Other developed countries have figured this out, as have nearly 500 U.S. communities who over the years have opted for spending a few more dollars on waste management by sending their post-recycling wastes to WTE power plants. By the way, the cost of replacing the age-old practice of landfilling by modern WTE technology (and, among other benefits, decreasing greenhouse gas emissions) is less than $40 per person in a country where the per capita GDP is $60,000.
Nickolas Themelis is a senior scientist and professor emeritus at Columbia University's Earth Engineering Center. He is also chair of the Global WTERT Council.
If one would adhere to the statements Scott Sherman made in his article — and it seems to be hitting on a specific sentiment in the U.S. — it is no wonder that many municipalities are continuing to follow ill concepts or misperceived principles that lead to high amounts of waste being landfilled.
There are some major differences between landfilling and WTE. Let's be clear, despite lobbying efforts to make them seem equal, landfilling is still the least sustainable and the very last thing you want to do when striving for a circular economy, period.
It is also important to recognize that there are major differences between incineration (1970s and earlier) and modern state-of-the-art thermal treatment processes — such as minimization of emissions, maximization of energy and recovery of materials such as metals, glass aggregate, etc. that would otherwise be lost in landfills.
Landfills should be the number one enemy of "zero waste" movements, environmental advocates and circular economic advocates.
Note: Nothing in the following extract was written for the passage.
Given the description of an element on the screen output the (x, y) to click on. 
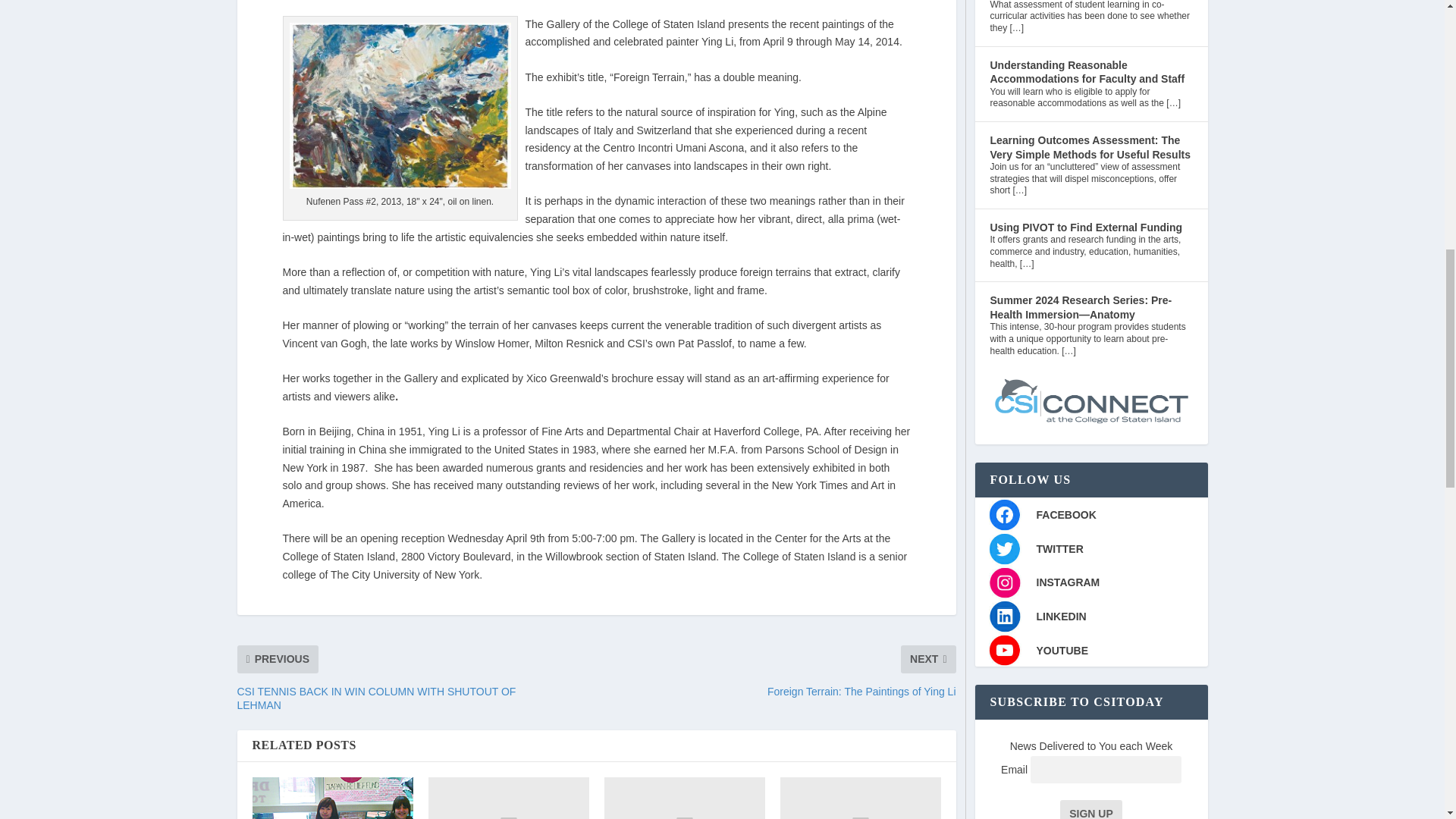
For the Love of Japan (331, 798)
Sign up (1090, 809)
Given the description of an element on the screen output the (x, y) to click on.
As landfills continue to operate, filling up with untreated municipal waste and more, "zero waste" and circular economic objectives will continue to be unachievable because landfilling is just too cheap.
There is a reason 27 countries in Europe agreed phasing out landfilling is pivotal in moving to protect citizens from the environmental effects of this least sustainable practice. These black boxes (landfills) are ticking time bombs, and the facts are clear: phasing them out will result in higher recycling rates, higher avoidance efforts and less environmental impact from waste.
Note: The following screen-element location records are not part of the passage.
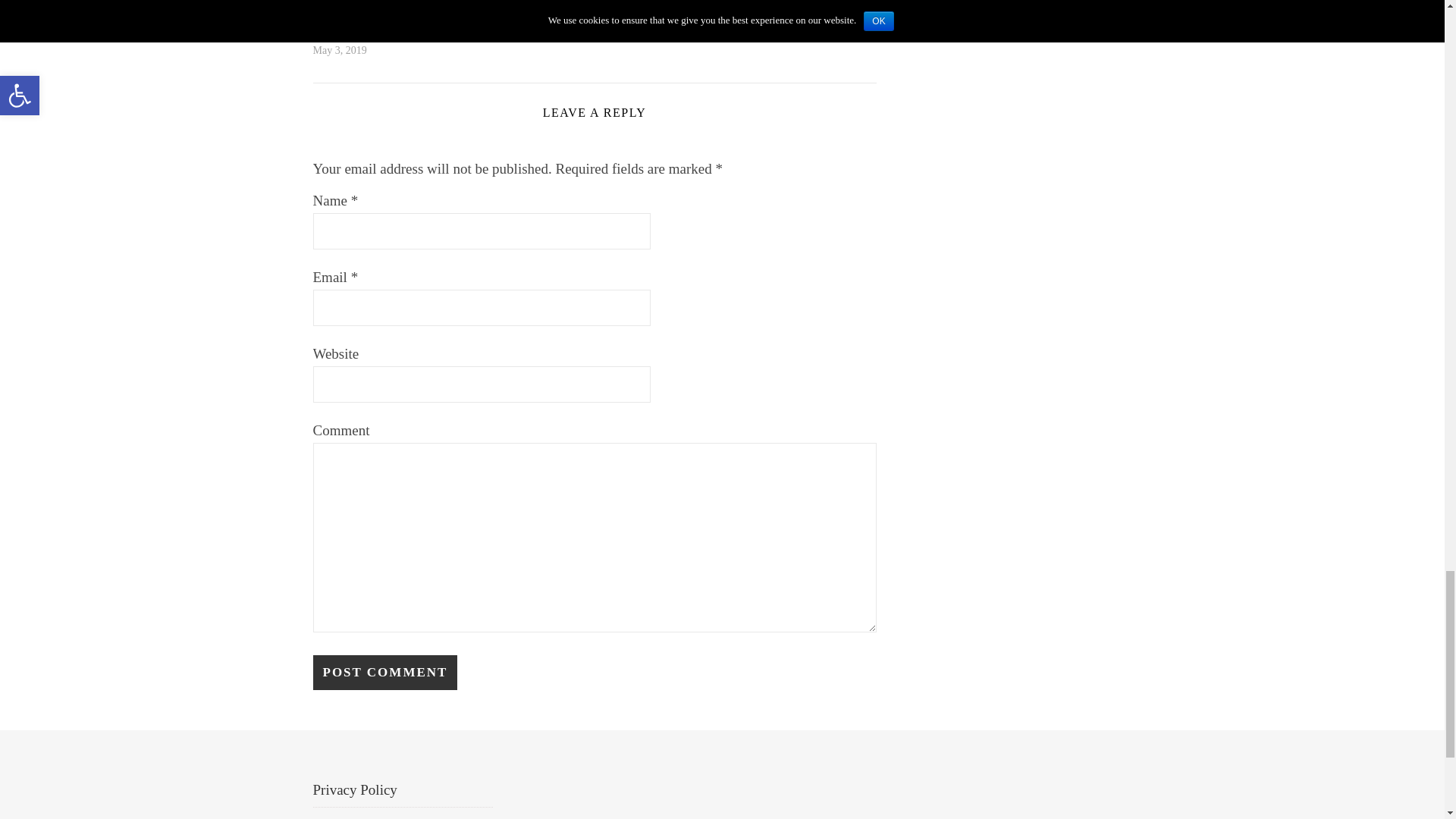
Post Comment (385, 672)
Given the description of an element on the screen output the (x, y) to click on. 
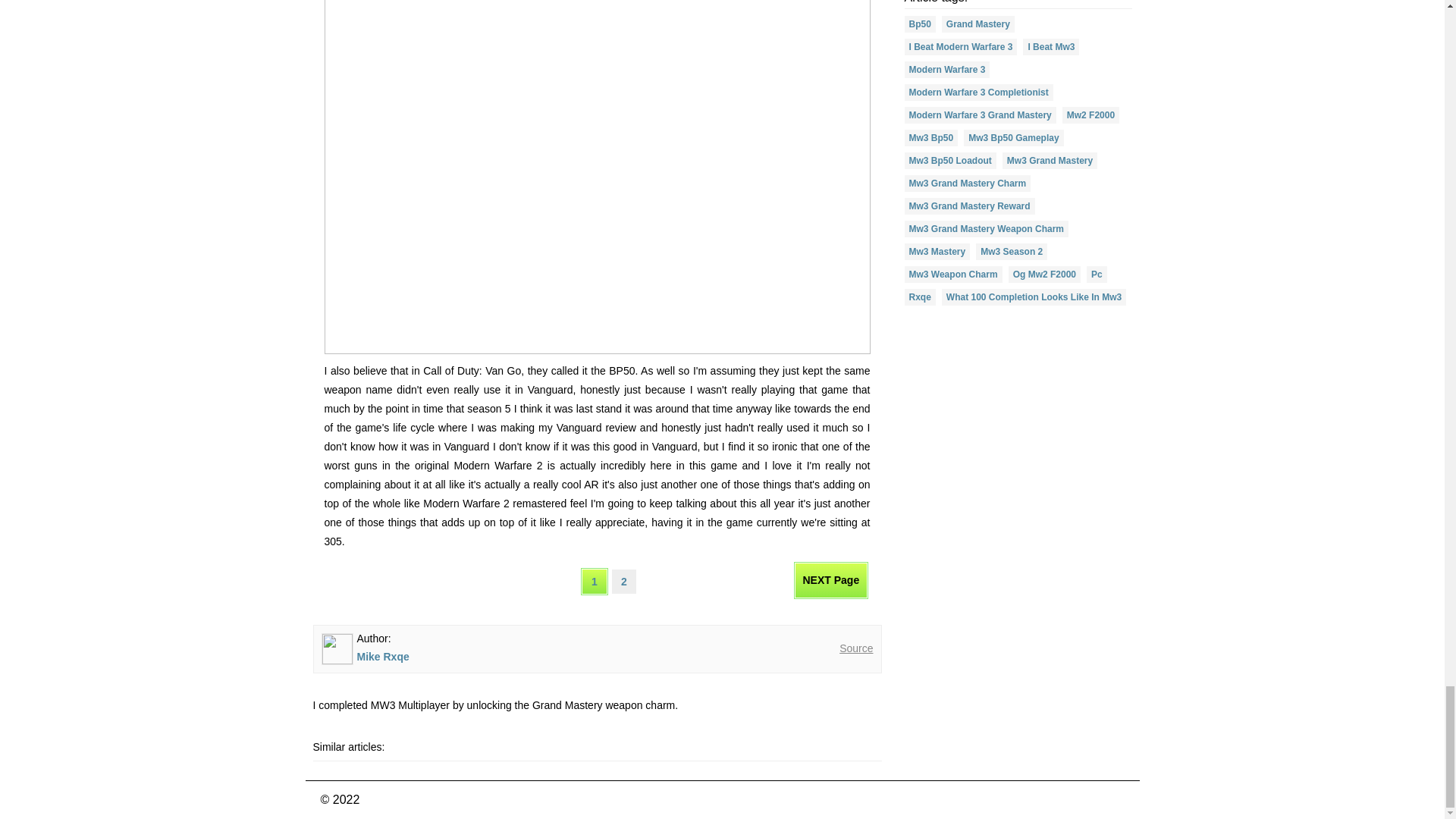
Mike Rxqe (382, 656)
NEXT Page (830, 580)
1 (593, 581)
2 (623, 581)
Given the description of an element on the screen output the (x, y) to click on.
What is needed is an integrated waste management system that focuses on local recycling and recovery, versus a system of landfills and exporting of "recyclables" that are too contaminated to be of any use. That would also mean cities have to depart from the "single bin" recycling system, which was a bad idea from the start — nothing is more effective than separation versus commingling at the curbside.
To date, there is no better way to treat the organic toxins in waste than advanced thermal treatment based on the mass burn concept.
Philipp Schmidt-Pathmann, MBA, MIS is a waste management consultant and strategist based in Washington. He and his team of international experts focus on integrated sustainable waste management systems ranging from "zero waste," recycling, organics, thermal treatment technologies, landfilling, sewage, material and resource management, environmental and economic impacts to ocean cleanup. As part of their work, they have studied and analyzed the U.S. waste management system for more than two decades.